» **TASK REQUIREMENTS**
Format the part of the records that opens with the line containing "Click the blue info icon in Test suite banner" and runs through the end of the records as a JSON list of strings, one string per line, with blank lines and pictures left out.

BEGIN DATASET CONTENT

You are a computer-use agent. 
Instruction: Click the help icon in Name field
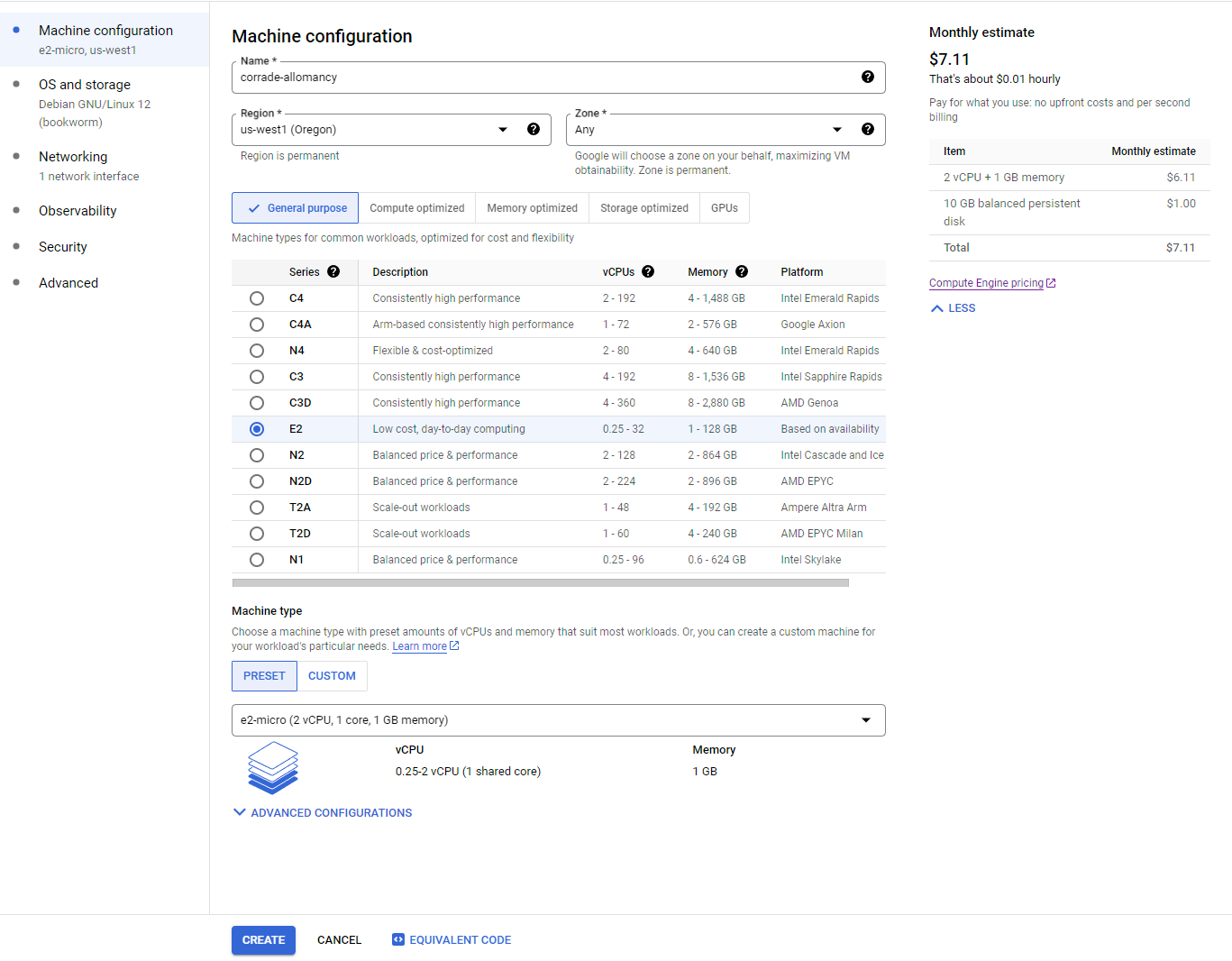pyautogui.click(x=867, y=78)
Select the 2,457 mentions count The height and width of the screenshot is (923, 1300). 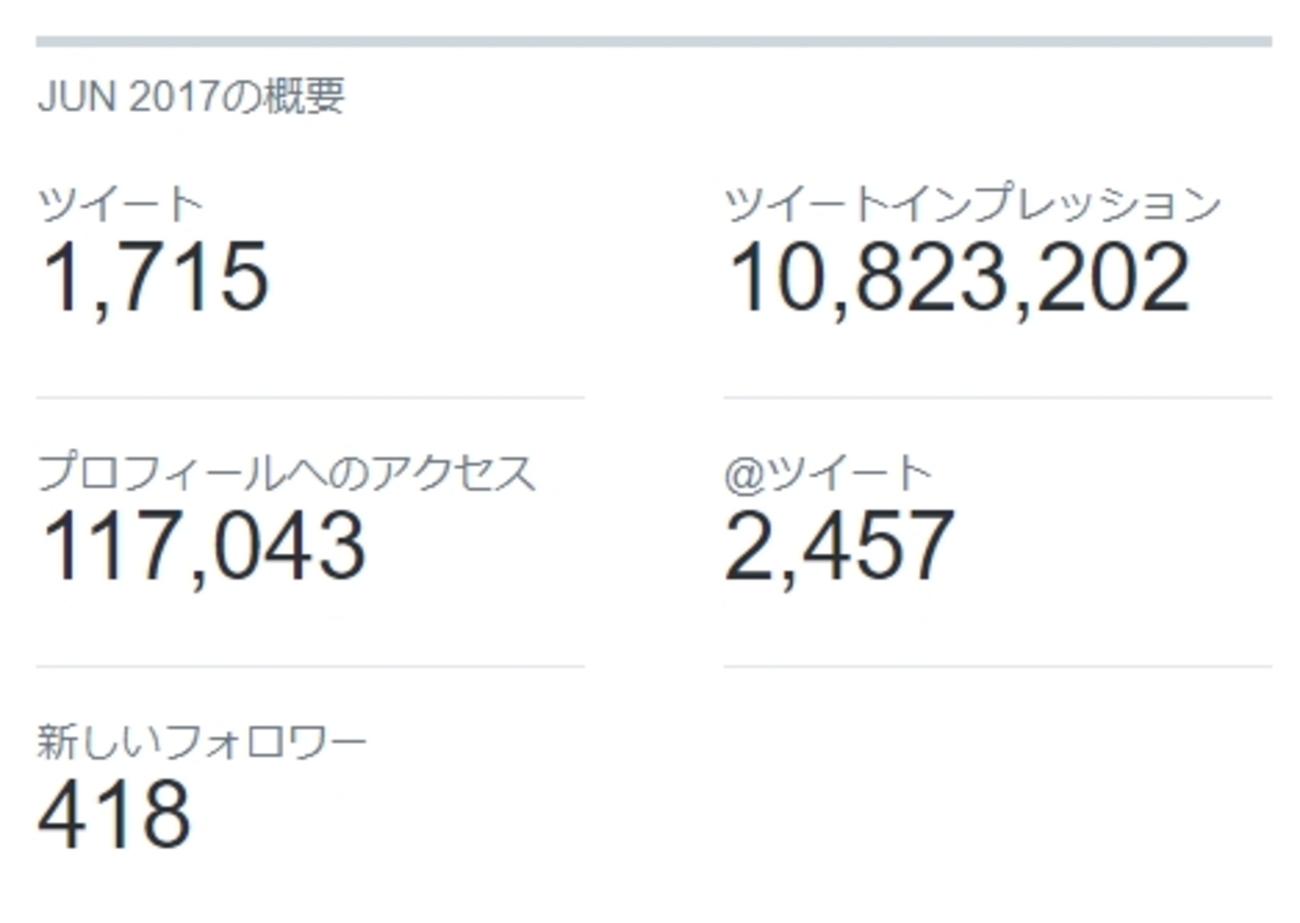(x=840, y=546)
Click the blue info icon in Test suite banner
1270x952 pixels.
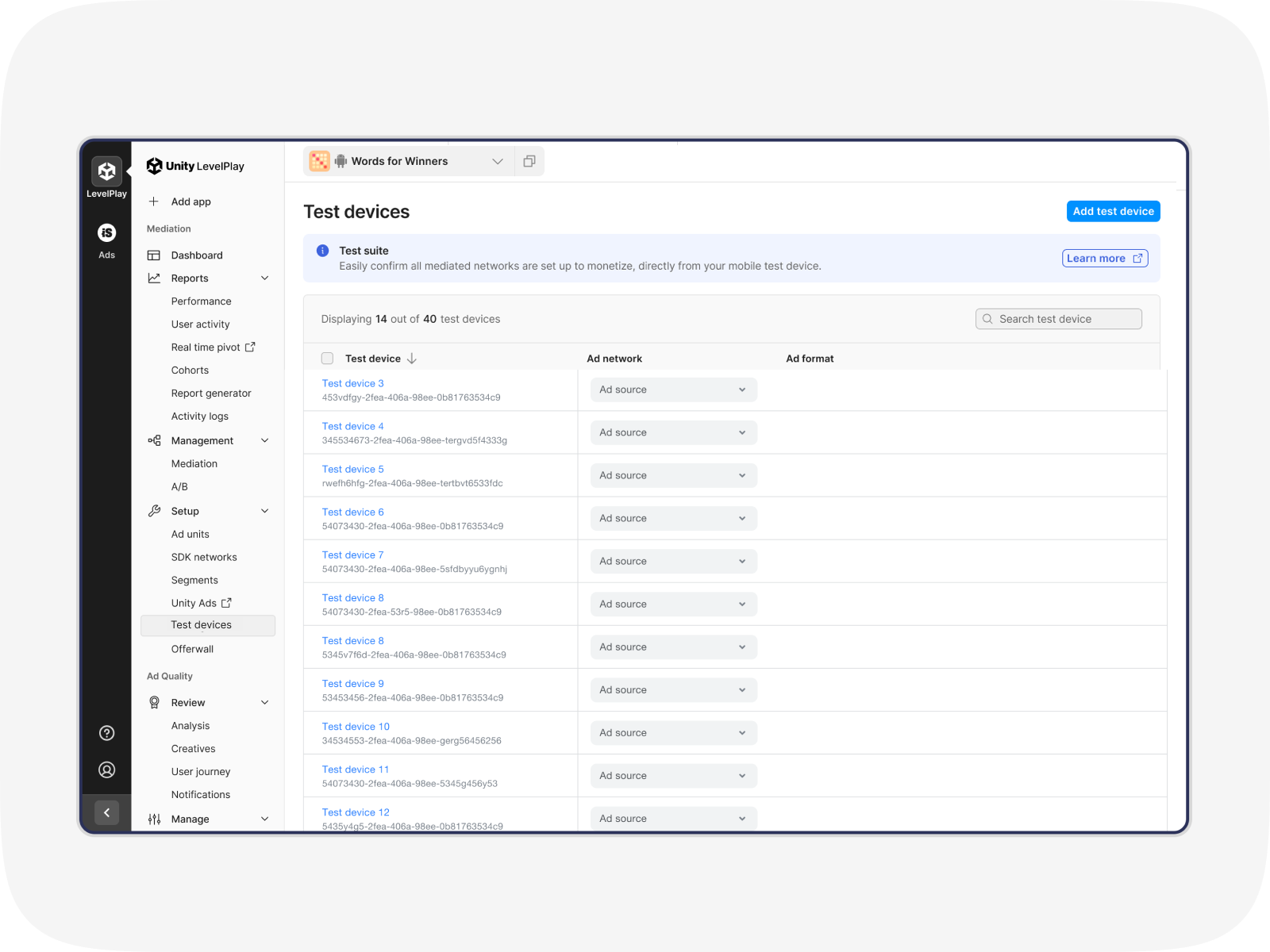(323, 251)
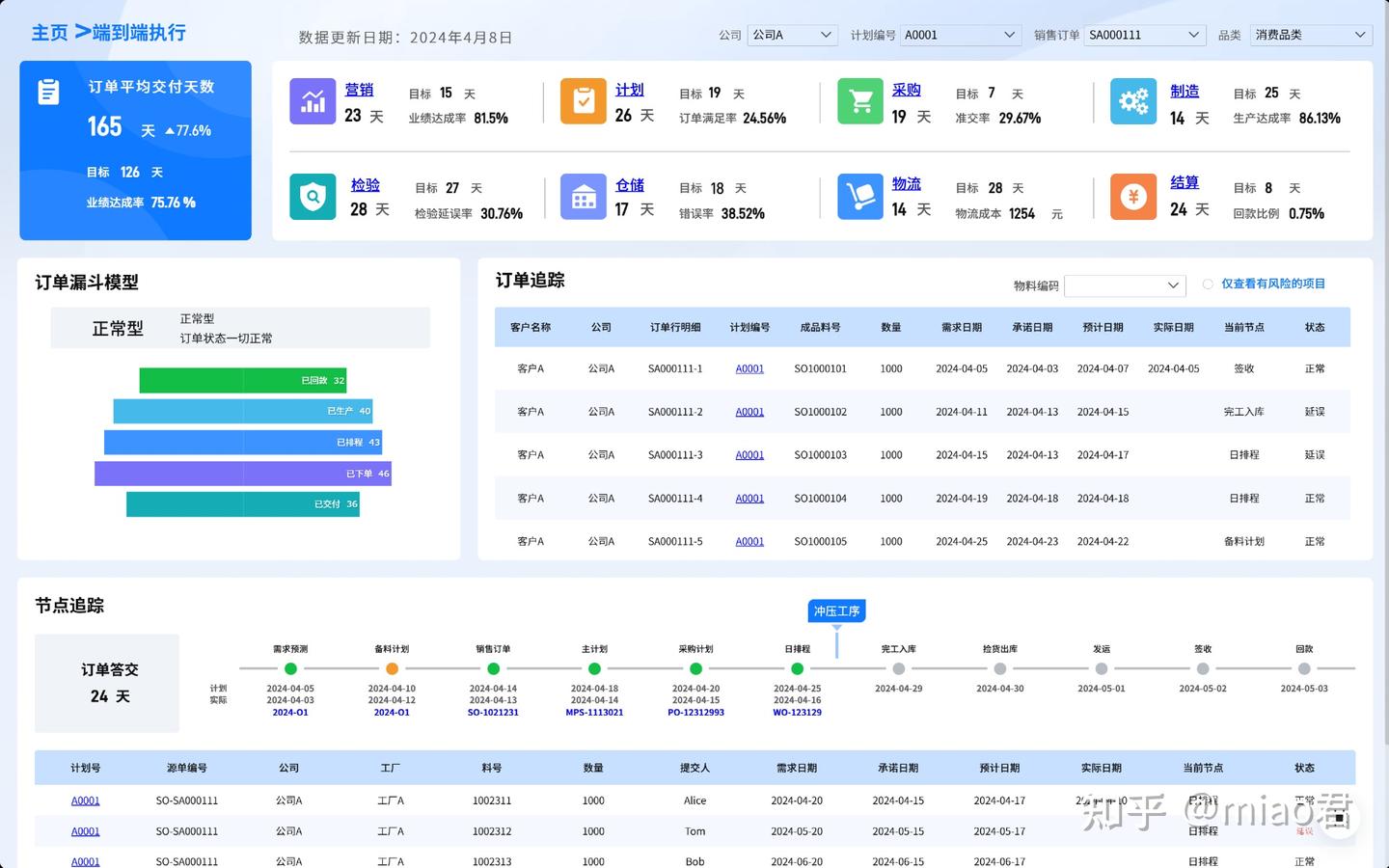Click the SO-1021231 sales order link
This screenshot has width=1389, height=868.
tap(493, 712)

END DATASET CONTENT

» **PROBLEM SOLUTION**
[
  "Click the blue info icon in Test suite banner",
  "1270x952 pixels.",
  "(323, 251)",
  "Click the SO-1021231 sales order link",
  "This screenshot has width=1389, height=868.",
  "tap(493, 712)"
]